== Extrait ==
·····

Or de quel droit des membres d’un atelier refusent-ils de communier avec la famille qu’ils ont eux-mêmes choisie? Nous savons que leur abstention n’est pas toujours du parti-pris et qu’elle est souvent faite de paresse – cela ne la rend pas plus excusable. Un poste sollicité nous crée l’obligation de le remplir, et la présence d’un maître, d’un compagnon et d’un apprenti est aussi utile que celle des officiers. On ne conçoit pas assez l’immoralité qui existe à éluder ce devoir sous le prétexte le plus futile. Etre maçon, c’est un honneur et c’est une charge – honos honor, disaient les Latins – et il est antidémocratique et ce qui est plus grave: antifraternel au premier chef que l’on s’acquitte ou que l’on pense s’acquitter d’une charge en se contentant d’en assumer les frais.
D’autre part n’avons-nous pas le droit de suspecter la sincérité de ceux qui s’obstinent à se tenir à l’écart des travaux de leur atelier?
Car enfin pourquoi tiennent-ils à faire partie d’une société dont ils ne perçoivent intellectuellement aucun bénéfice? Stirner a depuis longtemps prouvé que seul l’intérêt inspire nos actes; or, si les mauvais maçons se cramponnent à leur loge en se mettant dans le cas de s’attirer des reproches pour leur négligence, c’est que le risque de ces reproches leur semble compensé par l’avantage qu’ils retirent de leur qualité de maçons. Que cet avantage soit illusoire ou réel, il n’en forme pas moins la base d’un calcul ou, si l’on préfère, d’une petite opération de tout repos dont les frères assidus font les frais. Nous n’ignorons pas que maints d’entre eux se donnent parfois l’attitude de gentils manteaux-bleus assez charitables pour aider de leur bourse une société dont ils semblent ne pas profiter – mais sans même faire remarquer que les autres sont astreints exactement aux mêmes obligations pécuniaires, nous avons constaté qu’il y a là une illusion dont il convient d’alléger leur orgueil.

·····

Transcrivez intégralement l'extrait sur l'assiduité des maçons aux travaux de leur atelier, sans en modifier un seul mot. Le matériel présenté ensuite provient d'une source distincte de l'extrait.

== Données recueillies ==
·····

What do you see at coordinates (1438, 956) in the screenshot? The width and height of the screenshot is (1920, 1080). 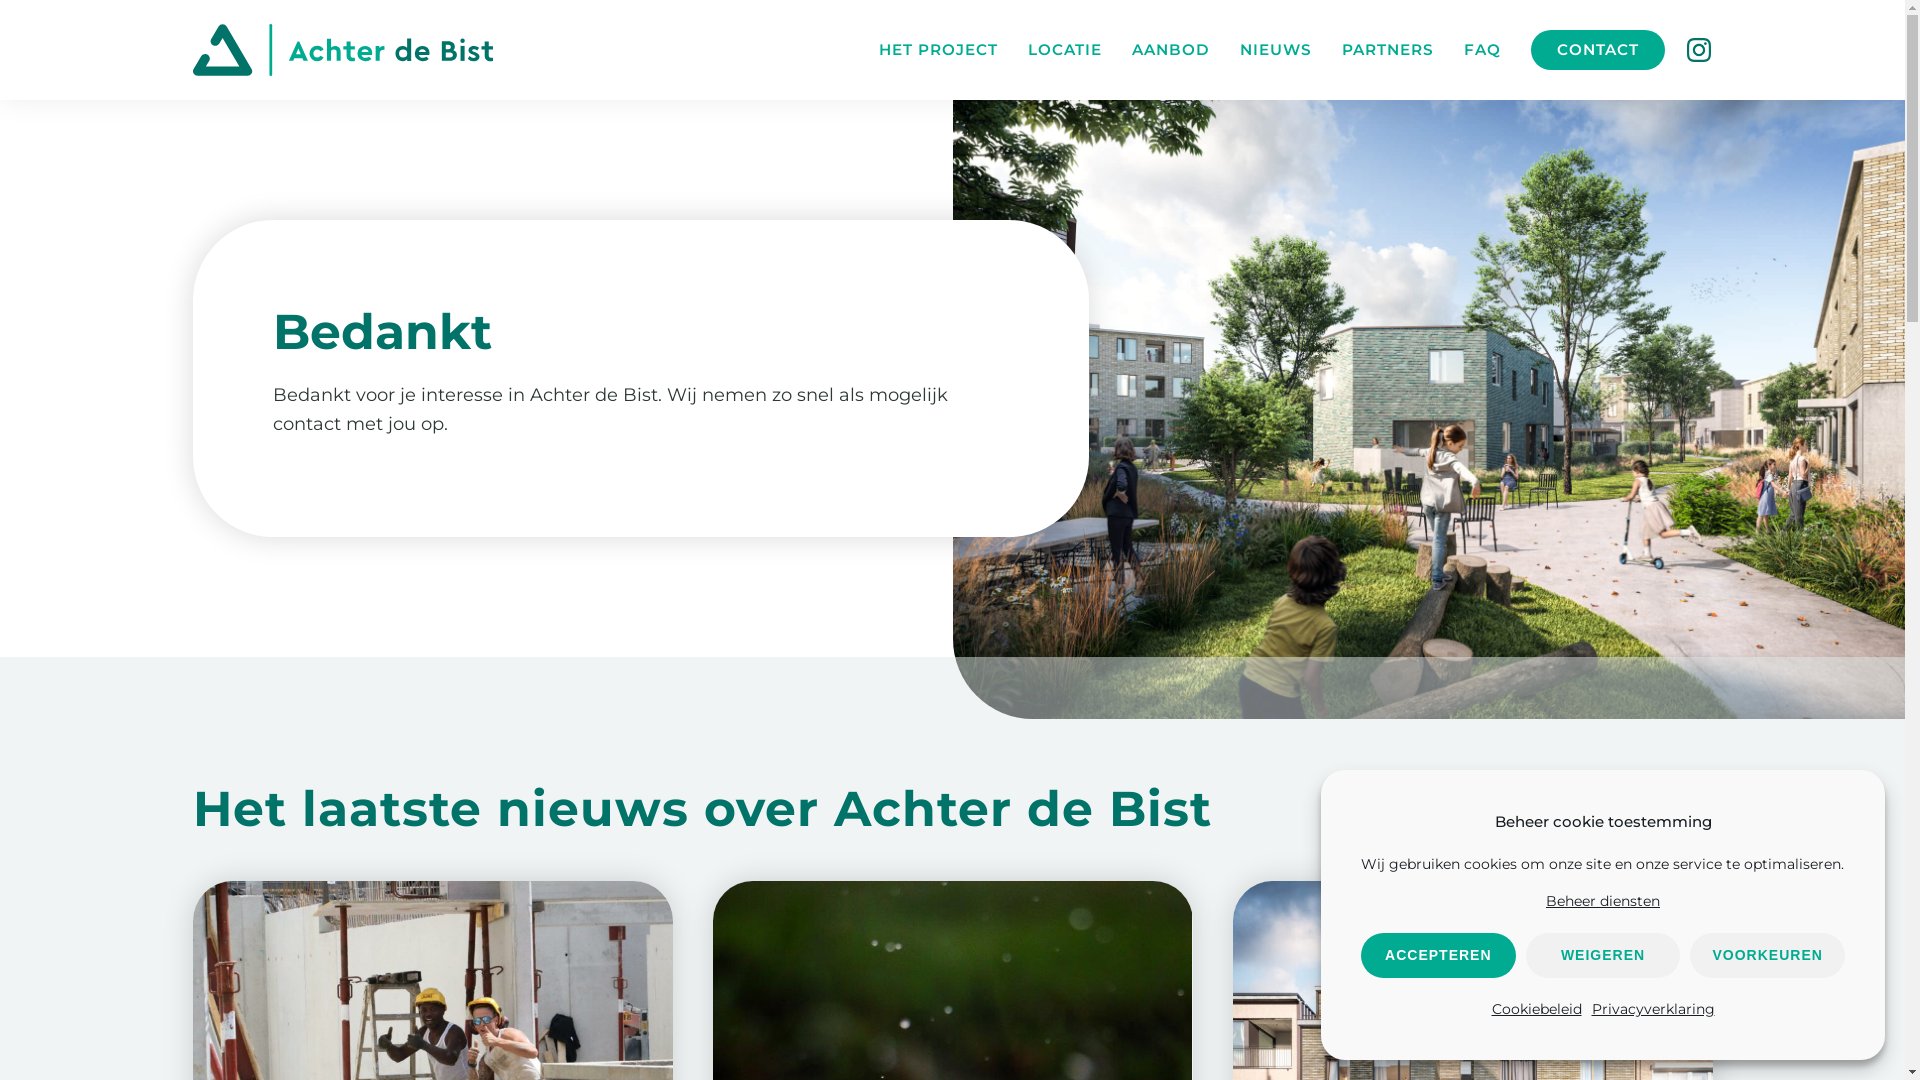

·····

== Corrigé détaillé ==
Or de quel droit des membres d’un atelier refusent-ils de communier avec la famille qu’ils ont eux-mêmes choisie? Nous savons que leur abstention n’est pas toujours du parti-pris et qu’elle est souvent faite de paresse – cela ne la rend pas plus excusable. Un poste sollicité nous crée l’obligation de le remplir, et la présence d’un maître, d’un compagnon et d’un apprenti est aussi utile que celle des officiers. On ne conçoit pas assez l’immoralité qui existe à éluder ce devoir sous le prétexte le plus futile. Etre maçon, c’est un honneur et c’est une charge – honos honor, disaient les Latins – et il est antidémocratique et ce qui est plus grave: antifraternel au premier chef que l’on s’acquitte ou que l’on pense s’acquitter d’une charge en se contentant d’en assumer les frais.
D’autre part n’avons-nous pas le droit de suspecter la sincérité de ceux qui s’obstinent à se tenir à l’écart des travaux de leur atelier?
Car enfin pourquoi tiennent-ils à faire partie d’une société dont ils ne perçoivent intellectuellement aucun bénéfice? Stirner a depuis longtemps prouvé que seul l’intérêt inspire nos actes; or, si les mauvais maçons se cramponnent à leur loge en se mettant dans le cas de s’attirer des reproches pour leur négligence, c’est que le risque de ces reproches leur semble compensé par l’avantage qu’ils retirent de leur qualité de maçons. Que cet avantage soit illusoire ou réel, il n’en forme pas moins la base d’un calcul ou, si l’on préfère, d’une petite opération de tout repos dont les frères assidus font les frais. Nous n’ignorons pas que maints d’entre eux se donnent parfois l’attitude de gentils manteaux-bleus assez charitables pour aider de leur bourse une société dont ils semblent ne pas profiter – mais sans même faire remarquer que les autres sont astreints exactement aux mêmes obligations pécuniaires, nous avons constaté qu’il y a là une illusion dont il convient d’alléger leur orgueil.